Frequently Asked Questions

What is a business structure in India?

It is the legal form your venture takes — proprietorship, partnership, LLP, OPC, private company, or public company. The form decides your liability, taxation, ownership, and the filings you must make each year, and is governed mainly by the Indian Partnership Act, 1932, the LLP Act, 2008, and the Companies Act, 2013.

Which structure is the easiest to start?

A sole proprietorship is the easiest — there is no dedicated Act and no MCA registration, only the tax and local licences your activity needs. It is the fastest way for a solo trader to begin, though the owner carries unlimited personal liability for the firm’s debts.

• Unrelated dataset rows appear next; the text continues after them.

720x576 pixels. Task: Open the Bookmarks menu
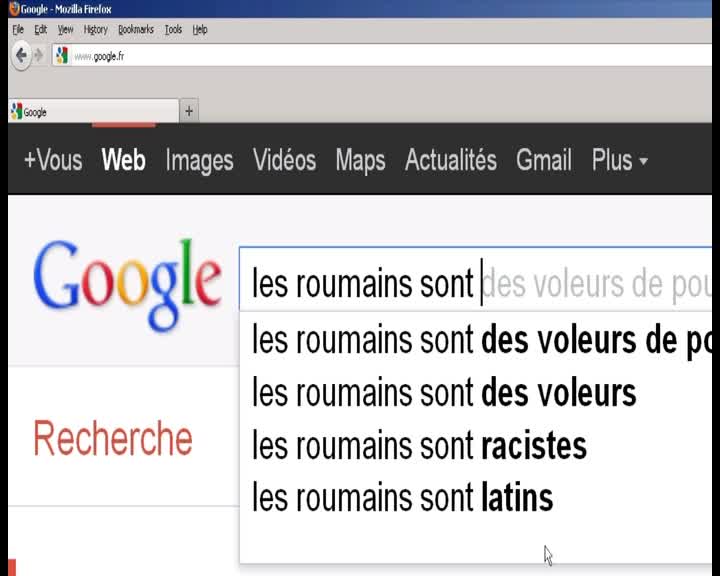click(136, 30)
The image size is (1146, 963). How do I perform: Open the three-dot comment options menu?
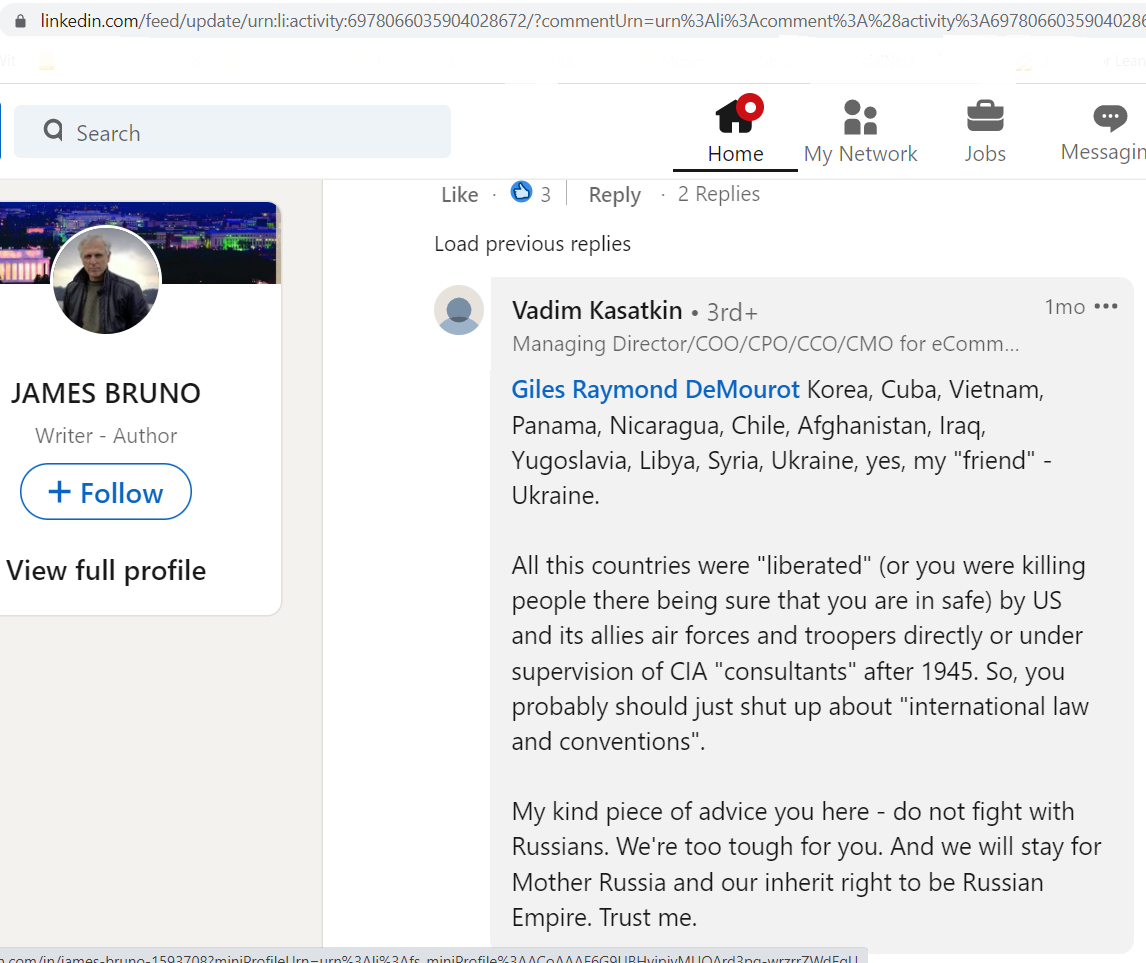tap(1106, 306)
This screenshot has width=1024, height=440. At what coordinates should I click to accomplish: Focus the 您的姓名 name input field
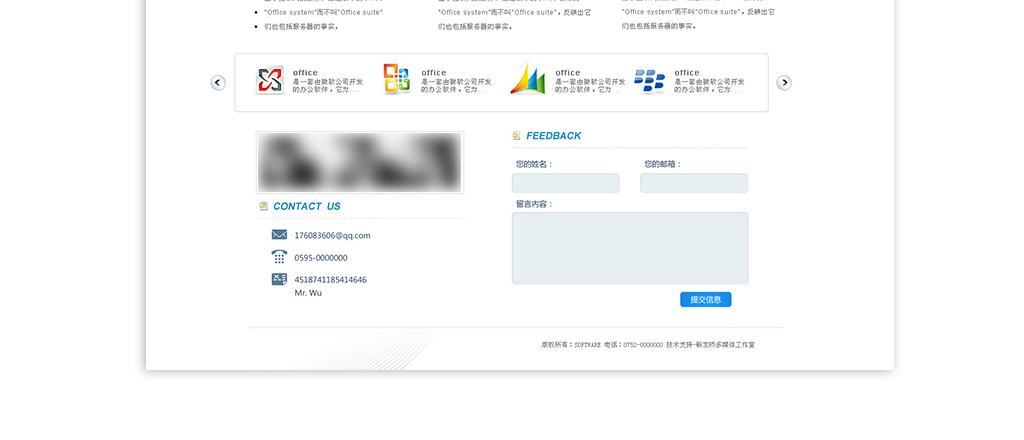pyautogui.click(x=565, y=183)
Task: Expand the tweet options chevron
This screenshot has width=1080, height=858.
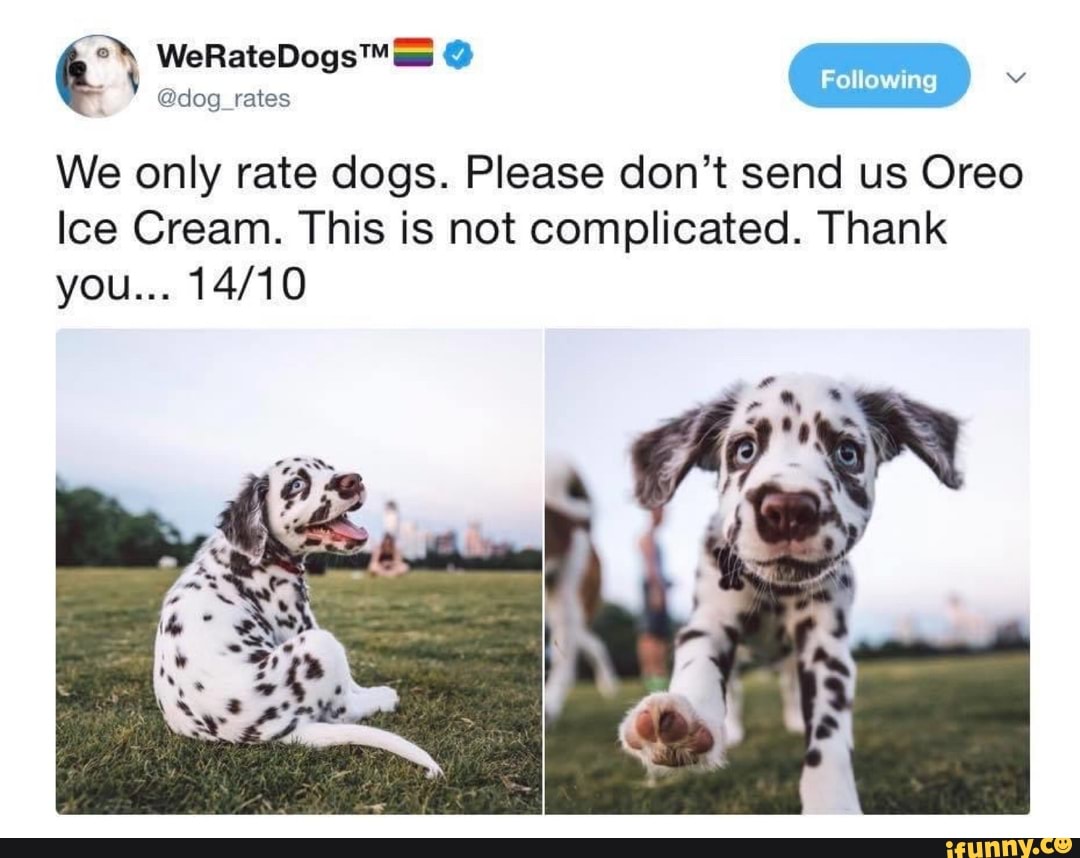Action: (1016, 77)

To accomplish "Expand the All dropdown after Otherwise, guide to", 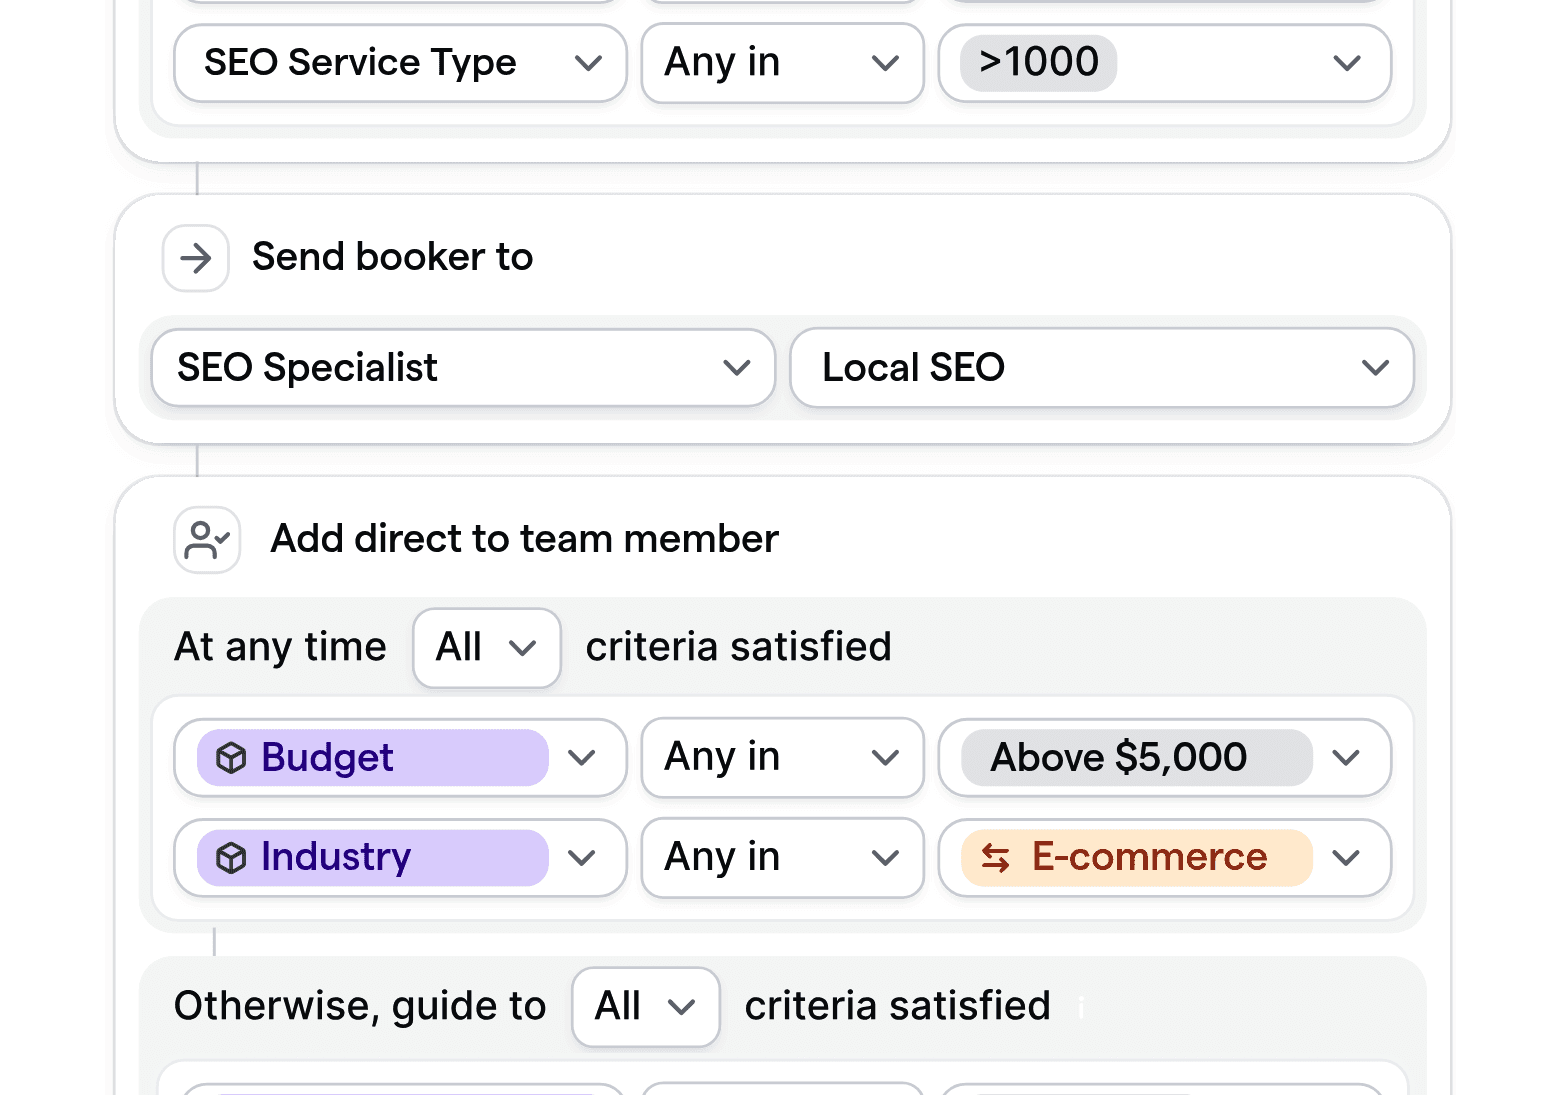I will click(645, 1007).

What is the difference between a partnership firm and an LLP?

The decisive difference is liability. In a partnership firm under the Indian Partnership Act, 1932, partners have unlimited joint liability, exposing their personal assets. An LLP is a body corporate under Section 3 of the LLP Act, 2008, where each partner’s liability is limited to the agreed contribution.

What is an OPC, and how is it different from a proprietorship?

An OPC is a private company with one member and a nominee (Section 2(62), Companies Act, 2013). Unlike a proprietorship, it is a separate legal entity with limited liability and perpetual succession, while a proprietorship has no legal separation from its owner.

What is the difference between a private and a public company?

A private company (Section 2(68)) restricts share transfers, caps the number of members at 200, and cannot invite public subscription. A public company (Section 2(71)) needs at least 7 members, has no member cap, and may raise capital from the public, with heavier governance and disclosure obligations.

How many people do I need for each structure?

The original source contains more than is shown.